Large tax disputes for ecommerce marketplaces usually arise from certain recurring issues, such as companies treating customer discounts and incentives as business expenses, thereby reducing taxable profits. In certain earlier cases, the tax authorities have argued that some of these payments should not be fully deducted or should be treated differently.

Ecommerce marketplace Meesho, which went public in December, has received a tax demand of nearly Rs 1,500 crore from the income tax department for allegedly under-reporting its income in the financial year 2022-23, according to a regulatory filing made with the stock exchanges.

Meesho said that it was evaluating the order and that the demand notice did not have any major adverse impact on its financials.

“As per the assessment order… the income tax department has made certain additions/adjustments to the income reported by the company,” Meesho said in its filing. The amount also includes interest on the unpaid taxes.


Large tax disputes for ecommerce marketplaces usually arise from a few recurring issues. While Meesho’s disclosure does not specify the exact adjustment, the most common reasons include such companies treating customer discounts and incentives as business expenses, thereby reducing taxable profits. Tax authorities have, in earlier cases, argued that some of these payments should not be fully deducted, or should be treated differently.

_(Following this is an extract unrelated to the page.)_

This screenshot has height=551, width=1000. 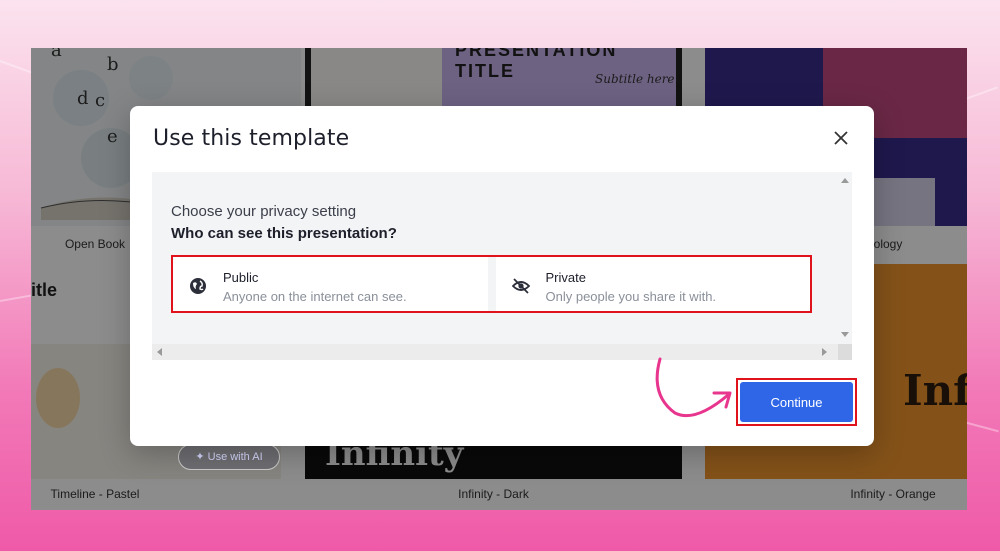 What do you see at coordinates (845, 352) in the screenshot?
I see `scroll-corner` at bounding box center [845, 352].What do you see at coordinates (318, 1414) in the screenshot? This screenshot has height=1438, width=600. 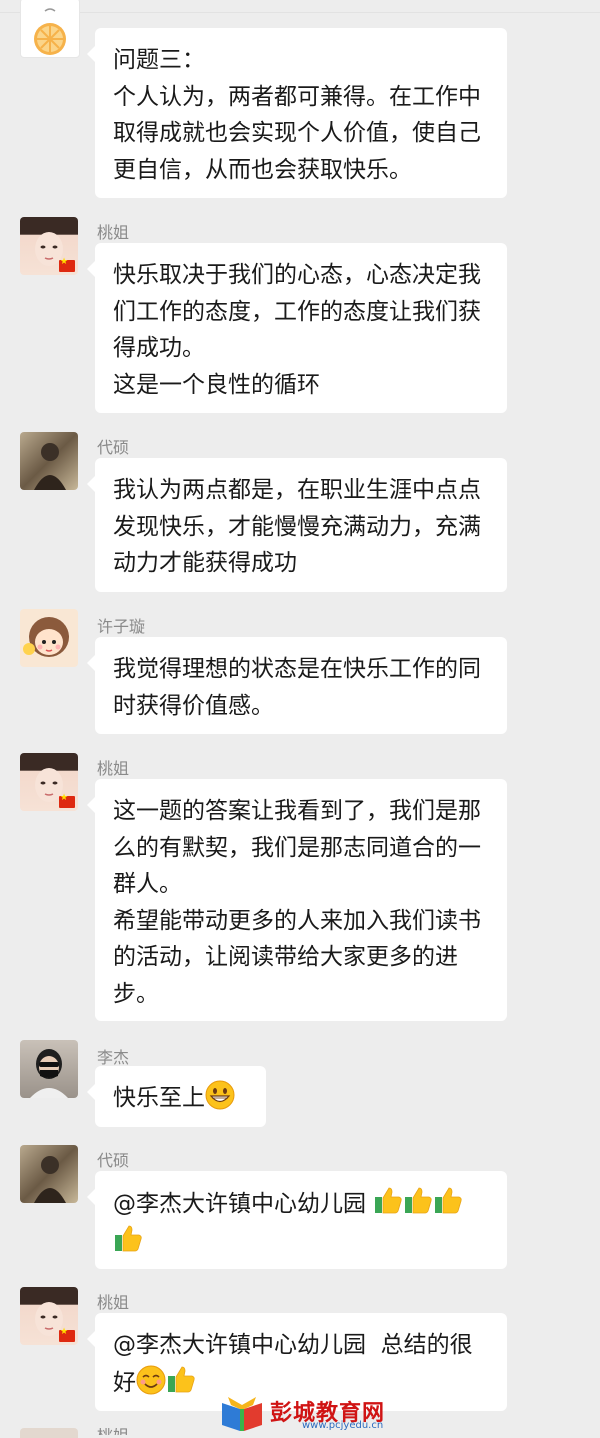 I see `site-watermark: 彭城教育网 www.pcjyedu.cn` at bounding box center [318, 1414].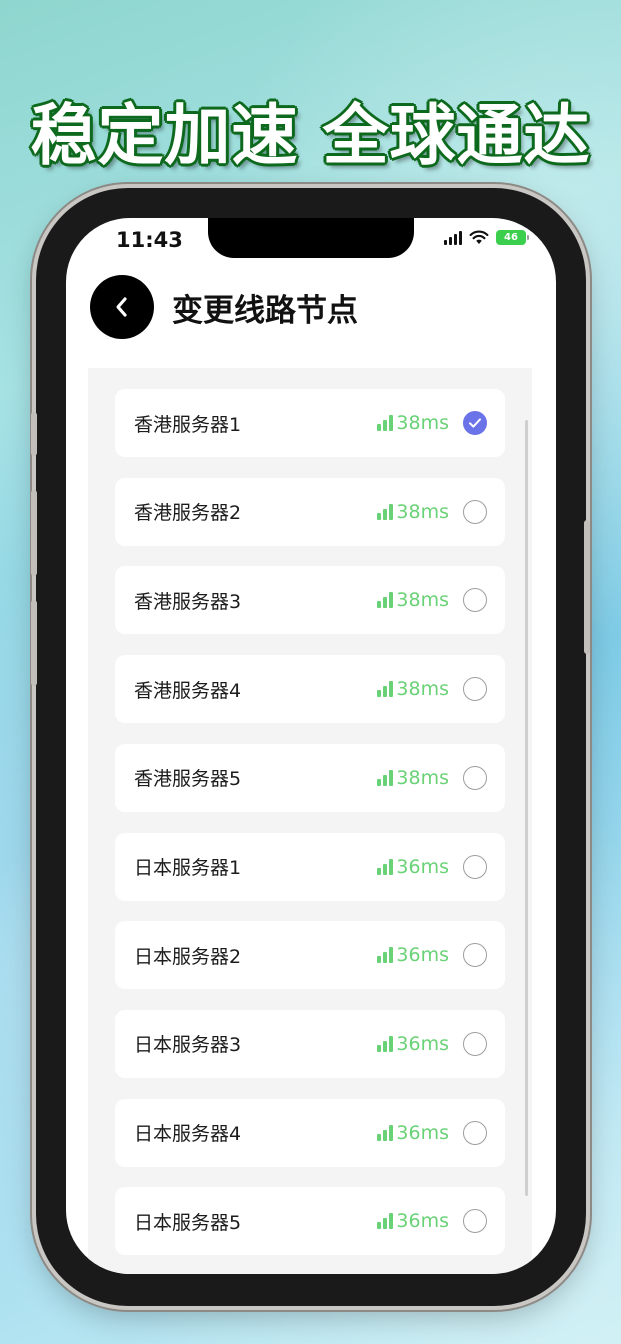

Meesho said it had earlier received a similar tax notice for fiscal 2022, which the company had challenged in court. In its IPO prospectus, the ecommerce platform disclosed that the income tax department issued a show-cause notice on January 25, 2025, for the assessment year 2022-23, asking the company to explain certain proposed adjustments to its tax filings. A financial year is the period in which income is earned (April-March), while the assessment year is the following year when that income is reviewed and taxed by the authorities.

These adjustments included the possible disallowance of some advertisement and communication expenses, the tax treatment of mark-to-market gains on forward contracts, and issues related to tax deducted at source (TDS) on certain foreign remittances. Meesho responded to the notice on February 7, 2025, submitting additional information and seeking a hearing.

However, on March 13 last year, the direct tax authority issued a series of orders — including an assessment order and demand notice — raising a tax demand of Rs 572 crore.

The company challenged these orders in the Karnataka High Court on April 9, arguing that the assessment was flawed and violated principles of natural justice. On April 17, the high court granted an interim stay on the tax demand, and the matter remains pending before the court.

“The company is currently evaluating the assessment order and does not concur with the observations and adjustments made…The company believes that it has adequate legal and factual grounds to contest the same and is taking necessary steps to protect its interest,” it said in the latest exchange filing.

Meesho reported a 13-fold jump in net losses for the October-December quarter, at Rs 491 crore, while operating revenue rose 31% to Rs 3,517 crore.

On Friday, Meesho’s shares closed at Rs 159.1, up 0.4% on the BSE.